A relative has late-ish stage pulmonary fibrosis, needs oxygen in bed, and can’t walk around even with oxygen. He’s getting kicked out of the hospital because they can’t improve him, but he might live another year or two and doesn’t want to pay for hospice. I can’t imagine his wife dealing with all his needs (they’re both in their 70s) but I’ve no idea if there are programs that get him care without leaving his wife destitute. They have a fair nest egg and own their house, but he doesn’t want to ‘waste’ their money on health care. I kinda get it, but also: he needs care.
Anyone know of programs to look at? I’m looking for useful links, but I keep hitting things that either look scammy or like they won’t apply (example: if he is deemed ‘disabled’, doesn’t the govt. basically not care at all until you are broke?)
Hospice does not cost anything, and a patient can be evaluated for hospice if a medical doctor determines that they will likely die within the next year. Be very careful what hospice company you go with. They are businesses, and they are selling a service. You’re just not paying for it. Research them well.
A nursing home will be $10K/month, and might be a horrible experience. They are to be avoided at all costs. Medicare will pay for a nursing home IF there is some rehabilitation involved. For instance, the patient is getting physical / occupational / respiratory therapy while there. Medicare will not pay for “comfort care”, which is simply keeping someone comfortable while they’re dying.
I don’t think a primary residence can be taken for medical bills, particularly while a surviving spouse is living there, so their house should not be in danger.
Talk to an estate planner to help with safeguarding assets.
As far as home care, I got my dad a home health attendant, which will cost $25-$60/hour to help him around the house for two days per week. This worked out fine until he couldn’t get in and out of the bathtub anymore. At that point, he went into an assisted living facility ($7K/month, which didn’t even include everything), then got worse and moved up one level of care ($8K/month), then had a series of falls and wound up in a skilled nursing facility getting rehab (paid by Medicare), then began dying and was put on comfort care ($10K/month), and died after about two weeks.
It’s an absolute shitfest. Nursing homes are terrible. They basically tortured my dad so they could make more money before he died. I can still hear him screaming and it fucks me up that I put him in that place to try and save some money. They abused him, and I had to move him, while he was dying, to another facility that allowed hospice to have access to him. Hospice gave him good drugs and he died in peace. I feel responsible that his passing wasn’t easier.
Getting hospice involved earlier is a good move from the standpoint of keeping the patient comfortable, and preparing for the different stages that are coming next. They will know what to look for. You will not, and a lot of nurses won’t recognize the early signs of dying either. Get hospice involved.
I’m sorry for your loss. That is quite a cautionary tale.

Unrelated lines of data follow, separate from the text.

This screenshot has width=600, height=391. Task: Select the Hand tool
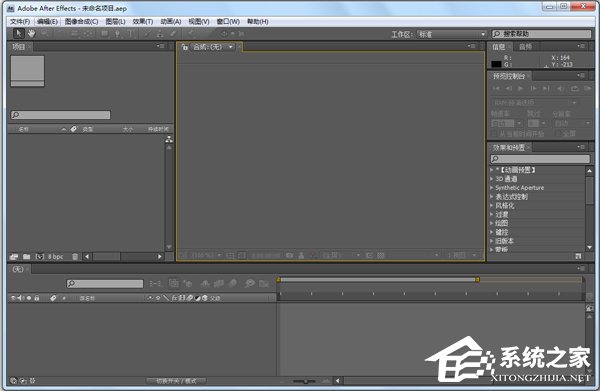pos(31,34)
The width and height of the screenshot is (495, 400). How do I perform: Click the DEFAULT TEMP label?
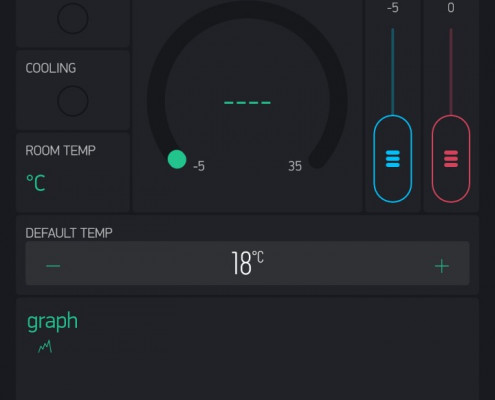pos(69,233)
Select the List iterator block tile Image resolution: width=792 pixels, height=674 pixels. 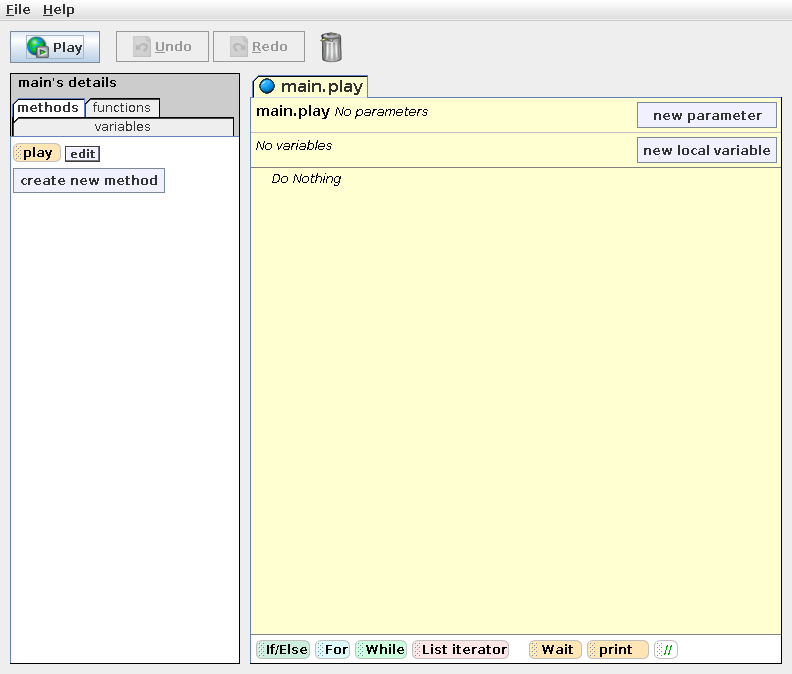(460, 650)
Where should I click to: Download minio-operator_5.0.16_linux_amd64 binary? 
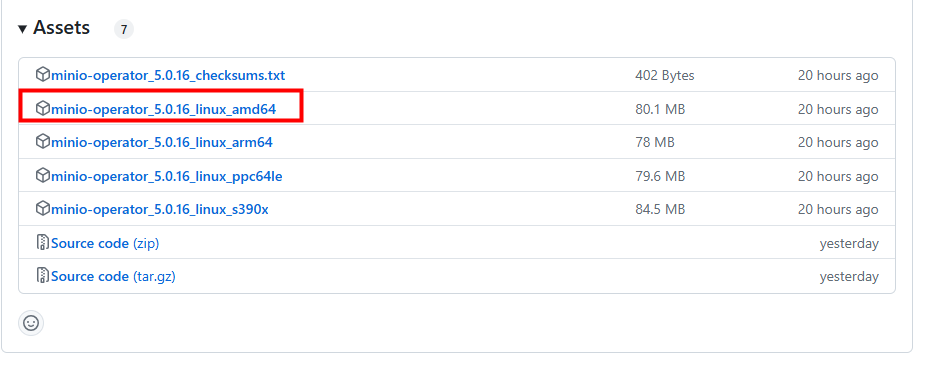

Please don’t blame yourself for the Nursing home issues. They are supposed to be care givers and they failed both you and your dad. Be angry at them – not at yourself. It sounds like you did the right thing in moving him. You DID look out for him. You DID care care work to make things better.
Thanks. The screaming wasn’t something I was ready for, and it stayed with me. The staff’s indifference to someone screaming is equally shocking. This is why hospice is so important. They know what to look for before things get to that point.